ON THE ESSAY AS MORE THAN MEMOIR:

"While short memoir is certainly valuable and arguably the most widely consumed nonfiction dish, the essay was a particular thing created to do more than house narrative. Moreover, because the memoiristic brand of nonfiction has roared loudest in the past few decades, it can handle being put into check so that we don’t forget about what an essay might do that is not, primarily, about a writer’s lived experience."

ON DEATH AND DYING:

"Best American Essays 2015 is a book thinking a lot about the approach of death, or dying and what comes after it. Which makes me think, grumpily: If a highly literate alien culture comes searching for traces of nonfiction from 2015, will they think the essay was a genre so personal that it was where the ego went to process its own self-consumption?

...

"BAE 2015 makes me think most about how we are very likely a culture leaving behind texts that are “on death” in the way those written in the wake of some of the great dyings-off were. Like the spiritualist novels following the civil war, a time when few bodies came home to prove human loss, our texts are those that will expect and extend a mass mourning.

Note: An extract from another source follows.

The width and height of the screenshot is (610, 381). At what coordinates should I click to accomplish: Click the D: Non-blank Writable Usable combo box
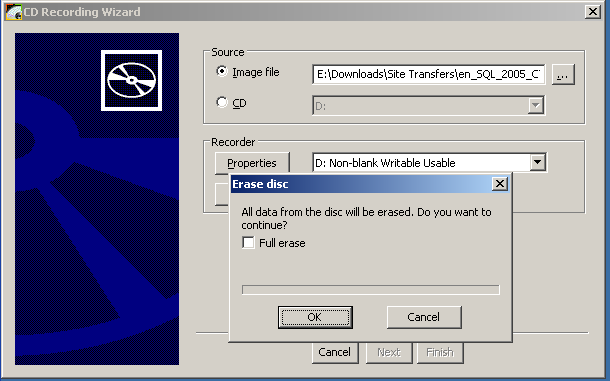click(x=429, y=163)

Inevitably now, death must be more visible than it has ever been, though now it’s death in the most abstract. "

ON SUBJECT VS. OBJECT:

"Here, perhaps I’m asking: When did the “me” replace the “I” in the personal essay? Or, what happened to the essay as a place where the capabilities of the essayist’s mind weigh more than the essayist’s life and how they can retell it?"

Read the rest here!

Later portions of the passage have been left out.